Je vais également tenir compte, dans ce travail, des connaissances sur le Renouveau Charismatique provenant de mon expérience antérieure auprès d’eux.

Par ailleurs, Bourdieu énonce (1992 : p. 80) trois étapes nécessaires dans l’étude d’un champ, lesquelles ont inspiré mon analyse. Tout d’abord, il faut analyser la position du champ concerné par rapport au champ du pouvoir. Je crois qu’en ce qui concerne le champ religieux au Brésil, selon ce que j’ai observé pendant mon terrain à Nova Iguaçu, j’hésiterais beaucoup à dire qu’il se situe dans une position dominée. Je verrais plutôt une relation d’influence mutuelle entre les deux champs, et parfois même de collaboration, bien que le sujet reste relativement tabou. Il me semble que le champ religieux influence davantage le champ du pouvoir, et que celui-ci l’instrumentalise, en passant de façon significative par le champ médiatique. Que ce soient les gens inspirés par la Théologie de la libération par leur implication très importante dans des groupes militants de la société civile ou dans la politique partisane (notamment au sein du Parti des Travailleurs); les Charismatiques par l’intermédiaire de leurs nombreux et très écoutés postes de radio ou encore les (relativement) nouveaux et très médiatisés Pentecôtistes de l’Église Universelle, aucun de ces groupes n’hésitait à démontrer clairement ses orientations politiques pendant les élections municipales qui se sont déroulées pendant mon séjour. Les occasions n’ont pas manqué pendant mon terrain de voir des politiciens importants de la ville venir à la maison paroissiale où on m’accueillait pour demander appui et conseils, ou de voir des marches de l’Église Universelle sortir des bureaux du Parti Libéral. Mais les liens divers et complexes entre tous ces agents et leurs rapports de force et de coopération à travers ces divers champs mériteraient, pour être adéquatement étudiés, un travail

beaucoup plus approfondi et développé que ce que je ne pourrais leur accorder dans le cadre de ce travail, je me contente donc de les mentionner.
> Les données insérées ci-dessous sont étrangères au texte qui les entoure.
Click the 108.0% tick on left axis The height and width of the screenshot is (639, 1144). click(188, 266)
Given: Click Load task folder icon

Ensuite, une deuxième étape dans l’étude d’un champ, selon Bourdieu, consisterait à « établir la structure objective des relations entre les positions occupées par les agents ou les institutions qui sont en concurrence dans ce champ » (Bourdieu : 1992, p.80). Il en sera question ici à quelques reprises, notamment en ce qui concerne la Théologie de la libération et le Renouveau Charismatique, qui sont les principaux groupes qu’il m’a été donné de côtoyer.
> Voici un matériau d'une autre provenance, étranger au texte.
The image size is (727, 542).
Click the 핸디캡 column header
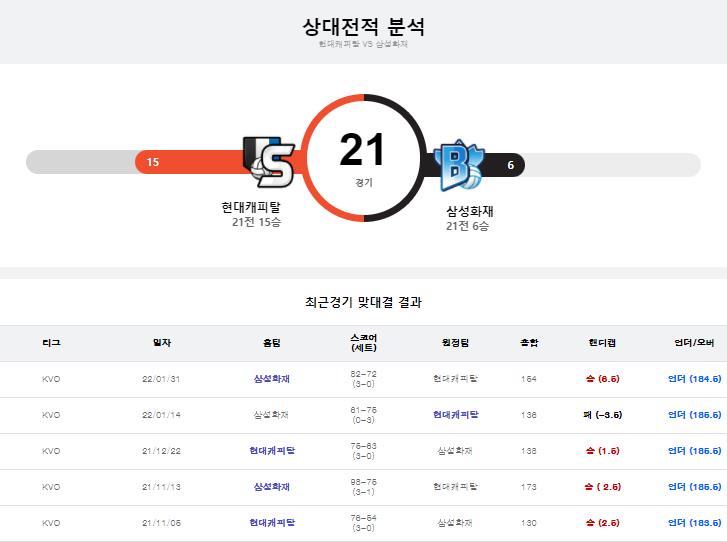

Finalement, une dernière étape, selon Bourdieu, dans l’étude d’un champ, est d’étudier les habitus des agents, car l'enjeu premier des luttes symboliques est le capital symbolique, et le pouvoir de faire advenir, par son énonciation, une vision légitimée du monde. Et cette vision légitimée est soutenue et se reproduit par les structures légitimantes incorporées que sont les habitus. C'est donc pour mieux comprendre le support idéologique de ces différents éthos, et plus précisément les représentations qu’ils offrent de la pauvreté, que je m’attarderai à deux espaces religieux de la religion catholique au Brésil, soit la Théologie de la libération et le Renouveau Charismatique.